I have spark job which needs to read the data from s3 which is in other account**(Data Account)** and process that data. once its processed it should write back to s3 which is in my account. So I configured access and secret key of **"Data account"** like below in my spark session

val hadoopConf=sc.hadoopConfiguration 

hadoopConf.set("fs.s3a.access.key","DataAccountKey") 

hadoopConf.set("fs.s3a.secret.key","DataAccountSecretKey") 

hadoopConf.set("fs.s3a.endpoint", "s3.ap-northeast-2.amazonaws.com") 

System.setProperty("com.amazonaws.services.s3.enableV4", "true") 

val df = spark.read.json("s3a://DataAccountS3/path") /* Reading is success */ 

df.take(3).write.json("s3a://myaccountS3/test/")

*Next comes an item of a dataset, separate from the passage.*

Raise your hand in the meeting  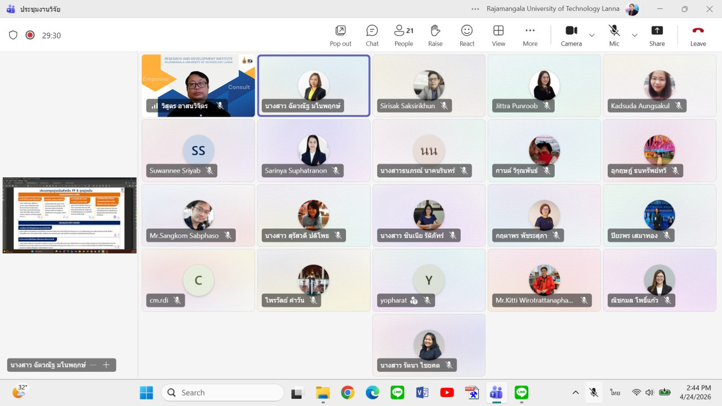pos(435,35)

with this reading is fine, but I am getting below error when writing

com.amazonaws.services.s3.model.AmazonS3Exception: Status Code: 301, AWS Service: Amazon S3, AWS Request ID: A5E574113745D6A0, AWS Error Code: PermanentRedirect, AWS Error Message: The bucket you are attempting to access must be addressed using the specified endpoint. Please send all future requests to this endpoint.
if I use s3n  

df.take(3).write.json("s3n://myaccountS3/test/")

then getting below error

org.apache.hadoop.security.AccessControlException: Permission denied: s3n://myaccountS3/test


but If I dont configure details of Data Account and try to write some dummy data to my s3 from spark it works. So how should I configure to make both reading from different account s3 and writing to my account s3 works

1 REPLY 1

Re: spark read from different account s3 and write to my account s3

@Indra s: with the S3A connector you can use per-bucket configuration options to set a different username/pass for the remote bucket

fs.s3a.bucket.myaccounts3.access.key=AAA12

fs.s3a.bucket.myaccounts3.secret.key=XXXYYY

Then when you read or write s3a://myaccounts3/ then these specific username/passwords are used. For other S3A buckets, the default ones are picked up:

fs.s3a.access.key=BBBB

fs.s3a.secret.key=ZZZZZ

Please switch to using the s3a:// connector everywhere: its got much better performance and functionality than the older S3N one, which has recently been removed entirely.